-------- Data extracts --------

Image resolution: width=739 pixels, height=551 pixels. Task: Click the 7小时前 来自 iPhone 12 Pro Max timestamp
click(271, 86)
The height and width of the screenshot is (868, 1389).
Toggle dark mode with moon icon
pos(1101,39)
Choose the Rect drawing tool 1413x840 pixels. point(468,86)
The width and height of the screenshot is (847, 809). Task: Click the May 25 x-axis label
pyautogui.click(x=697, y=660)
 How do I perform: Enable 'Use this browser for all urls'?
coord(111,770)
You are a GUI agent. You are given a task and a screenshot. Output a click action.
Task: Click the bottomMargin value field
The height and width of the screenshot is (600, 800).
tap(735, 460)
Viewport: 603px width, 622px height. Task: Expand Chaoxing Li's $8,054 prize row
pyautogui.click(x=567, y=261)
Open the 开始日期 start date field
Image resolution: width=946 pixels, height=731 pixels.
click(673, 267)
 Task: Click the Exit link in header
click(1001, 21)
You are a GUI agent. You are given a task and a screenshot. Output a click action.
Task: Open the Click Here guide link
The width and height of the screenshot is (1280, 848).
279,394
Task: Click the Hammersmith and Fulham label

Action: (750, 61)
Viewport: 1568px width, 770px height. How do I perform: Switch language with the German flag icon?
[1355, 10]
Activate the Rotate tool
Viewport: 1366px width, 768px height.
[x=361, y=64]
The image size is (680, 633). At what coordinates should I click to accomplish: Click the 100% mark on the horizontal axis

--------

■ Directions
Copy the records above. Keep every word as it is.

■ Result of the exercise
Image resolution: width=739 pixels, height=551 pixels. Task: Click the 7小时前 来自 iPhone 12 Pro Max timestamp
click(271, 86)
The height and width of the screenshot is (868, 1389).
Toggle dark mode with moon icon
pos(1101,39)
Choose the Rect drawing tool 1413x840 pixels. point(468,86)
The width and height of the screenshot is (847, 809). Task: Click the May 25 x-axis label
pyautogui.click(x=697, y=660)
 How do I perform: Enable 'Use this browser for all urls'?
coord(111,770)
You are a GUI agent. You are given a task and a screenshot. Output a click action.
Task: Click the bottomMargin value field
The height and width of the screenshot is (600, 800).
tap(735, 460)
Viewport: 603px width, 622px height. Task: Expand Chaoxing Li's $8,054 prize row
pyautogui.click(x=567, y=261)
Open the 开始日期 start date field
Image resolution: width=946 pixels, height=731 pixels.
click(673, 267)
 Task: Click the Exit link in header
click(1001, 21)
You are a GUI agent. You are given a task and a screenshot. Output a click action.
Task: Open the Click Here guide link
The width and height of the screenshot is (1280, 848).
279,394
Task: Click the Hammersmith and Fulham label

Action: (750, 61)
Viewport: 1568px width, 770px height. How do I perform: Switch language with the German flag icon?
[1355, 10]
Activate the Rotate tool
Viewport: 1366px width, 768px height.
[x=361, y=64]
The image size is (680, 633). At what coordinates should I click to accomplish: Click the 100% mark on the horizontal axis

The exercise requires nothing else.